*TASK SET:*
(a) According to the provided passage, what reason did the ex give for refusing to contact the authorities?
(b) Using the provided passage, explain in one to three sentences why the writer blames themself for what happened to the ex.

*PROVIDED PASSAGE:*
I texted my ex today and she ended up telling me that the guy she's now with beat her up last night, giving her a black eye, swollen lips and a bunch of other minor stuff. I didn't exactly know how to respond other than to tell her that she needed to contact the authorities ("No, no, no...I have warrants"), what he did was wrong, and that she needs to get some kind of external help sooner than later. She just kept telling me that she loves him and that he's a good guy who just had a bad night. And she rejected the idea of going to a support group because she in her head equates that with being pathetic and a failure.
Despite no longer having feelings for her after a terrible breakup last year, I still feel really emotional about this. Nobody deserves anything like that. And then I want to blame myself, as my irrational thinking has strung together a chain of events that blames my own actions for this. Essentially when I went to in-patient rehab suddenly in a year or so ago, I was abruptly cut out of her life and she lost a lot of support from me (emotional and financial). She had to move in with people she barely knew and had to take a second, and even for a bit of time a third, job. Still not being able to meet the demanded rent (she was battling her own addiction at the time), she apparently left that living situation and moved in with this dude who did this to her. So if I didn't let my addiction spiral to the point of an abrupt ship-off to rehab, she would not have had to bounce around housing situations with little money and weak/strained relationships with the people she had to move in with in order to avoid being homeless, and she would not have ultimately end up feeling trapped in a new relationship with a guy who beats her just because she needed the roof he provided. I know, she's an adult who needs to take care of herself, and she made the choice to live with and date this guy. But I still want to blame myself because the way I see it, my screw-up was the first domino.
So this has been emotionally screwing with me all day now. I keep texting her information about support groups and other ways to get help, but she just keeps telling me that I don't understand, don't know the guy, etc. And yet these are mixed in with texts about how she feels alone deep-down and her own rhetoric about whether the fact that he provides for her should forgive him, at least partially, for the violent acts (which seems to me like a dig at me for not providing for her when I abruptly went to rehab).
I know that I should probably just cease contact with her and hope for the best.

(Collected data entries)

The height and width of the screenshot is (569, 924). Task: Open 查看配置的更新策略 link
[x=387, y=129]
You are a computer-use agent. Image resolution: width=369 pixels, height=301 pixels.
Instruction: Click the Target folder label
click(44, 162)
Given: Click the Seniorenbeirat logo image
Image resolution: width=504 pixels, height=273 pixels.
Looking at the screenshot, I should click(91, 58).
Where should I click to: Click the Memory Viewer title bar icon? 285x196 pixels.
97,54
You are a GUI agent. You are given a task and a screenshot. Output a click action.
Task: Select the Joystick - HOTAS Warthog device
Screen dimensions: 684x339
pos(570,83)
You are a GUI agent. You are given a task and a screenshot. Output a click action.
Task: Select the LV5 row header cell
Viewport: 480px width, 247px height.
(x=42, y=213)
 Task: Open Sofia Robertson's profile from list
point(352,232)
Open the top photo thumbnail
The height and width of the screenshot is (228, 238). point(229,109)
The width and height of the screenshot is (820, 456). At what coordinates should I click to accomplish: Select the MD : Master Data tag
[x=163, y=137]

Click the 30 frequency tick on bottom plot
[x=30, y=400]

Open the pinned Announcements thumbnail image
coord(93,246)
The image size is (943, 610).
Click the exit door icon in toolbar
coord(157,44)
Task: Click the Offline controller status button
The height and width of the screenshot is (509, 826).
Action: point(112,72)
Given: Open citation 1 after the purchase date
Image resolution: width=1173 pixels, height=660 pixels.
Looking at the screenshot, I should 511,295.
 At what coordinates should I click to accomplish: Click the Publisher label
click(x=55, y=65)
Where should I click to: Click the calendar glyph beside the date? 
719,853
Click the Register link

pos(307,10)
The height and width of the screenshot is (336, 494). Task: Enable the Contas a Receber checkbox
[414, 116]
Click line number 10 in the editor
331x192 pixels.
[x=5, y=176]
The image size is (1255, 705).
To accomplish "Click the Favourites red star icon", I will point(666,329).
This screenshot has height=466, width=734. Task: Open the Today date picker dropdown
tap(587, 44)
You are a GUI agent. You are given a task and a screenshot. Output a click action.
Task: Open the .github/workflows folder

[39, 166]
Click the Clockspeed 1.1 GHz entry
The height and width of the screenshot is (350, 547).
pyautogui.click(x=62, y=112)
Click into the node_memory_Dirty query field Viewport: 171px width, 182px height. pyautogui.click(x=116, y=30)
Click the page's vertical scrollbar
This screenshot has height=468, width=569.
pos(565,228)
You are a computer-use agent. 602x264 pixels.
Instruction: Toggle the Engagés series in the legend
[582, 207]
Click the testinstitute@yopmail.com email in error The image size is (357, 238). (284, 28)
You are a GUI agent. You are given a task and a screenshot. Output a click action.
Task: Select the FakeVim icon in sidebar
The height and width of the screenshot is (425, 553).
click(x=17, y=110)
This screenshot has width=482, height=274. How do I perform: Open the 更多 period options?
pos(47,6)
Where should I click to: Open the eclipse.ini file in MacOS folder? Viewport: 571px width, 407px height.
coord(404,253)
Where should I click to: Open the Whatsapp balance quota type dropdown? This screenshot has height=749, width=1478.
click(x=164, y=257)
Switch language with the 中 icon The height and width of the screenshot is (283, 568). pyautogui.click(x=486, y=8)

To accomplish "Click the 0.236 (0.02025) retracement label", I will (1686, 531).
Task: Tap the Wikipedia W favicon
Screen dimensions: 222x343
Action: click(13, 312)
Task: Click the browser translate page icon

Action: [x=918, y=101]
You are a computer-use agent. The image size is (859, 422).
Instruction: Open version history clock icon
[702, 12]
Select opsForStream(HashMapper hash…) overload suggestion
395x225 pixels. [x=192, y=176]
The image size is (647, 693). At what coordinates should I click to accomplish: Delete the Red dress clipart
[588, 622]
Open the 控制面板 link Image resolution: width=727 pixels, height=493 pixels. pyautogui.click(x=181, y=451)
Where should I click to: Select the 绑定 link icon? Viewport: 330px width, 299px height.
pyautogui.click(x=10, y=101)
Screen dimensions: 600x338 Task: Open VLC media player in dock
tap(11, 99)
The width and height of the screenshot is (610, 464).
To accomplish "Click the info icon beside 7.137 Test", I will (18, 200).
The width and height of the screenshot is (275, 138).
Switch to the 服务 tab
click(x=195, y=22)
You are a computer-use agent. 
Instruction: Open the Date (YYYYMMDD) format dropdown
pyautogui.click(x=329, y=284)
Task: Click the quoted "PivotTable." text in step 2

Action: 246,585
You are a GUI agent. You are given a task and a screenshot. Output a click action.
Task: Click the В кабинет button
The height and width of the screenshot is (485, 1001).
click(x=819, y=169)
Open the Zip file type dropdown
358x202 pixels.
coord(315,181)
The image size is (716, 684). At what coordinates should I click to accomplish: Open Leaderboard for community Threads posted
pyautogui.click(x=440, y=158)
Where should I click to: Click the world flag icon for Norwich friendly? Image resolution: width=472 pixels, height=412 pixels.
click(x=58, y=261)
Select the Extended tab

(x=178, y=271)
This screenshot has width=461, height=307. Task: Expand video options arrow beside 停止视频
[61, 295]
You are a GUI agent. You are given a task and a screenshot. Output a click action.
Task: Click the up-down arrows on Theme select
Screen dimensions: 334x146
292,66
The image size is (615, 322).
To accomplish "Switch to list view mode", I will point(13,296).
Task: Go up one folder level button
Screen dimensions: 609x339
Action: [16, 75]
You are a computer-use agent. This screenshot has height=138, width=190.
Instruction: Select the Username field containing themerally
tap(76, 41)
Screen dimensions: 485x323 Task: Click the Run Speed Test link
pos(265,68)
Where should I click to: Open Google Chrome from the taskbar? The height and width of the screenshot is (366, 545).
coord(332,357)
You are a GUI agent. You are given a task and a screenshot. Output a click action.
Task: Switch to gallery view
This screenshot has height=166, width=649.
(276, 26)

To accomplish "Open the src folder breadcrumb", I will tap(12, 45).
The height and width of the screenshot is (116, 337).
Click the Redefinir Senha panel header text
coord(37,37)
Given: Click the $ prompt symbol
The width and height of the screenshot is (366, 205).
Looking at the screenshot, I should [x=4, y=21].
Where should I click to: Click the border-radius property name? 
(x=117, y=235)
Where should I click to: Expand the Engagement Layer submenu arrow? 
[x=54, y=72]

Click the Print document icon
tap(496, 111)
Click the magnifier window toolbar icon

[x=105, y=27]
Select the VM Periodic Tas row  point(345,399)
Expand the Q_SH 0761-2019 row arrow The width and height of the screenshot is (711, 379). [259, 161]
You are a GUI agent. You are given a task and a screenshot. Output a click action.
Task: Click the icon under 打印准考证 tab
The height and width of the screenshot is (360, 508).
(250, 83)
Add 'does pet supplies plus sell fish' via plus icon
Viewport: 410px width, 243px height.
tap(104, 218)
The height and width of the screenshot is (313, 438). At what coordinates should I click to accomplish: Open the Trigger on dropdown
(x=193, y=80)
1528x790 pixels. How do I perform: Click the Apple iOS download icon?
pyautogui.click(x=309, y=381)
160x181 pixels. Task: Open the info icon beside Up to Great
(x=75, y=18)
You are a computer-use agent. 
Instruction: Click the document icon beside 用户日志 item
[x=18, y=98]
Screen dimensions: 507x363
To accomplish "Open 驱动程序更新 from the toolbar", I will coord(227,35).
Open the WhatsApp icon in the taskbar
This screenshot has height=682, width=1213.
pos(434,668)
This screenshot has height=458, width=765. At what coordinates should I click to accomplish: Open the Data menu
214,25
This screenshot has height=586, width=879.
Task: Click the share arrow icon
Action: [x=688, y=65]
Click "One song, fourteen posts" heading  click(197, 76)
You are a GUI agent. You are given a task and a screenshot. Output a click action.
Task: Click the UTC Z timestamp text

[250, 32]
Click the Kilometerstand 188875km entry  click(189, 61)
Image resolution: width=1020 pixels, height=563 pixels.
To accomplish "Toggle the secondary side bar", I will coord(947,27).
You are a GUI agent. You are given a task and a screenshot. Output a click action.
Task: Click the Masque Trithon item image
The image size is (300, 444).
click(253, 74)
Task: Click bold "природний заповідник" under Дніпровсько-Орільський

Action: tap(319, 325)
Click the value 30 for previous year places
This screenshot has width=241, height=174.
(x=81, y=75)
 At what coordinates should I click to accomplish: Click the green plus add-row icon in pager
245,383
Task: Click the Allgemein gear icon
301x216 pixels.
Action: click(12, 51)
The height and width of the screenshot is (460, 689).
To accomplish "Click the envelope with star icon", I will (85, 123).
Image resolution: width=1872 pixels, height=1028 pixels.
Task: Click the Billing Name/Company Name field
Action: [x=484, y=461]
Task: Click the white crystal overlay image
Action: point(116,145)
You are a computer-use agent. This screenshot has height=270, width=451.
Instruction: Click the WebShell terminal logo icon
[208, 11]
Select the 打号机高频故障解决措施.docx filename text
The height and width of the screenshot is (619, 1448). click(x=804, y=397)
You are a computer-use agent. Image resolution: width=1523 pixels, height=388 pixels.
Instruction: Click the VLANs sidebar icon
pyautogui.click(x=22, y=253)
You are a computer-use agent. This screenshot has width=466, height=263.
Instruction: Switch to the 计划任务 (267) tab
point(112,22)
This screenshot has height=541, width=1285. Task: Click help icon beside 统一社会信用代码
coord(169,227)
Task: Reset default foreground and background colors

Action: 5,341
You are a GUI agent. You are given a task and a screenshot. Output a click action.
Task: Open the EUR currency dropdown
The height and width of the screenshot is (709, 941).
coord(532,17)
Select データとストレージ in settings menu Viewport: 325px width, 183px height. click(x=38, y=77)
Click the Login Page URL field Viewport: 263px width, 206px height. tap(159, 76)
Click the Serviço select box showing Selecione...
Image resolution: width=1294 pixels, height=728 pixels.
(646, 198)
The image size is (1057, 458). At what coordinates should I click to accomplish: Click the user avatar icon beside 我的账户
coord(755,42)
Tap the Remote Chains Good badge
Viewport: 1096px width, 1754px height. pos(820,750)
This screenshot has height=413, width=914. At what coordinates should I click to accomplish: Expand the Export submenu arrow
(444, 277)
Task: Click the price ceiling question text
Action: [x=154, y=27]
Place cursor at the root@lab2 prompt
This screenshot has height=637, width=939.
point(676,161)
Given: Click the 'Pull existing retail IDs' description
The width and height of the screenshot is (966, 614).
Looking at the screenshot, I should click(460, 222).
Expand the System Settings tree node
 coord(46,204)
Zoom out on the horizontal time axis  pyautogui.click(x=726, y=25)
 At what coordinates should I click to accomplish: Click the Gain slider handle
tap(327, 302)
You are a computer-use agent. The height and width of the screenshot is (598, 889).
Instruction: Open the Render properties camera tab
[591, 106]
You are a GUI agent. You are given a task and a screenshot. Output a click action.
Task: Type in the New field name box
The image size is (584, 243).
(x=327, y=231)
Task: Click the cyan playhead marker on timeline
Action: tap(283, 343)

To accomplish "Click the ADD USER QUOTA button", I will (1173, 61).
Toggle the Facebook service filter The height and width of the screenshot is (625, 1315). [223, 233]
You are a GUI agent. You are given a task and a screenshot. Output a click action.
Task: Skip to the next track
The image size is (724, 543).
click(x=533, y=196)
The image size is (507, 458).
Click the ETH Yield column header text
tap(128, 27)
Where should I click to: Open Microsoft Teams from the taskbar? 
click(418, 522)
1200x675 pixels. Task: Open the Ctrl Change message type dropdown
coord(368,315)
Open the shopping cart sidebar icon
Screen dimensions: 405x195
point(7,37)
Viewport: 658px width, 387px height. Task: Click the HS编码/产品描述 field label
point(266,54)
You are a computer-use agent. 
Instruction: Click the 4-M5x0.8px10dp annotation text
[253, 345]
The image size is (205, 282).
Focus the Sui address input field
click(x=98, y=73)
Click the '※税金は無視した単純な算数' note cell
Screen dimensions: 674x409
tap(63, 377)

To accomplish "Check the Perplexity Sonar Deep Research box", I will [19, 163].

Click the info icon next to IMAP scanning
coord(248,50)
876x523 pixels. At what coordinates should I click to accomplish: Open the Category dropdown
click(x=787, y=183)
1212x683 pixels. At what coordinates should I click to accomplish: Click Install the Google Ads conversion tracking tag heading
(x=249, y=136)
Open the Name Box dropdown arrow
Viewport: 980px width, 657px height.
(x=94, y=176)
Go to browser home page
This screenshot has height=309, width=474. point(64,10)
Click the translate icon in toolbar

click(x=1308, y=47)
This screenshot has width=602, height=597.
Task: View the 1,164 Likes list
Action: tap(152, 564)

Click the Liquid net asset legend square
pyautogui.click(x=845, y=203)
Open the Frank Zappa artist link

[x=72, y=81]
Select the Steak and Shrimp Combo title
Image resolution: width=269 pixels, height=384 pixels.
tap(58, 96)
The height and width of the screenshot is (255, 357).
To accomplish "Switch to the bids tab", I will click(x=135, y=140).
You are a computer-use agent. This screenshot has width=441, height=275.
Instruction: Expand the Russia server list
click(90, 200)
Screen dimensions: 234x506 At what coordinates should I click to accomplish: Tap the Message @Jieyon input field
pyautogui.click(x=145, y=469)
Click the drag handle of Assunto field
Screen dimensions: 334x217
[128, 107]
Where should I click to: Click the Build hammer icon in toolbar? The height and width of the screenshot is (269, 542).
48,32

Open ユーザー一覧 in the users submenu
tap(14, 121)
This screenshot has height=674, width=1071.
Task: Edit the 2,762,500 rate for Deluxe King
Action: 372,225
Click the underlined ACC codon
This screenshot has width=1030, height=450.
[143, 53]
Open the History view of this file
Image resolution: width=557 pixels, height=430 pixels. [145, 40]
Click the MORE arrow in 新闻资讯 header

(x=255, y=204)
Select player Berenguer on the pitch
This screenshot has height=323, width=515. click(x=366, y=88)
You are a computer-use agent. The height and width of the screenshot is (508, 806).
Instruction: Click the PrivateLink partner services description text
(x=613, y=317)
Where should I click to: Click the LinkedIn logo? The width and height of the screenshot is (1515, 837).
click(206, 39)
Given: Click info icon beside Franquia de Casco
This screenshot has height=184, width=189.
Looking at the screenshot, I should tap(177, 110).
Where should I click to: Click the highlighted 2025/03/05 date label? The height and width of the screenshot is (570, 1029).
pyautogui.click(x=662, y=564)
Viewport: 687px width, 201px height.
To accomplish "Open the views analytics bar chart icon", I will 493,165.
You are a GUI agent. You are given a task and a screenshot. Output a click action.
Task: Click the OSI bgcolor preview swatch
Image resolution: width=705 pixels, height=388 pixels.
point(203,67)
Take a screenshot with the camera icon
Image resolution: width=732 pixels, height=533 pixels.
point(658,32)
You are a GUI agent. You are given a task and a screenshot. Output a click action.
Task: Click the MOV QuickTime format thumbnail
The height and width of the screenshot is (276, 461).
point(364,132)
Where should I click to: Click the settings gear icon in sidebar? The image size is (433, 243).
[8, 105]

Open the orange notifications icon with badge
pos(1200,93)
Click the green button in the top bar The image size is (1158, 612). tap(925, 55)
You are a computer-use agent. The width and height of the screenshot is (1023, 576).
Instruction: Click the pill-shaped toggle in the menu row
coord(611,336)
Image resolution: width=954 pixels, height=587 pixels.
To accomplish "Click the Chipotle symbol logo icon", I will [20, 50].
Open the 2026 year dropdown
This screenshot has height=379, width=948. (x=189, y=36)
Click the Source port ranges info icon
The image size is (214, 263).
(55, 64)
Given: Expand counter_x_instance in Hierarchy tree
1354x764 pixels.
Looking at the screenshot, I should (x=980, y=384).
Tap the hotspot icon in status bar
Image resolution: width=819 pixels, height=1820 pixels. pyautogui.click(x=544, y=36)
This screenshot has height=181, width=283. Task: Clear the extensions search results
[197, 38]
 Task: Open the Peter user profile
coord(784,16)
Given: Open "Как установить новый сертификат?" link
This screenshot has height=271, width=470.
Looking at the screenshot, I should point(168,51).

*WRITTEN RESPONSES:*
(a) She said she has warrants.

(b) When the writer abruptly entered in-patient rehab, the ex lost the writer's emotional and financial support. She had to move in with people she barely knew and work extra jobs, and when she still could not meet the rent, she moved in with the man who later beat her. The writer therefore sees their own addiction and sudden departure for rehab as the first domino.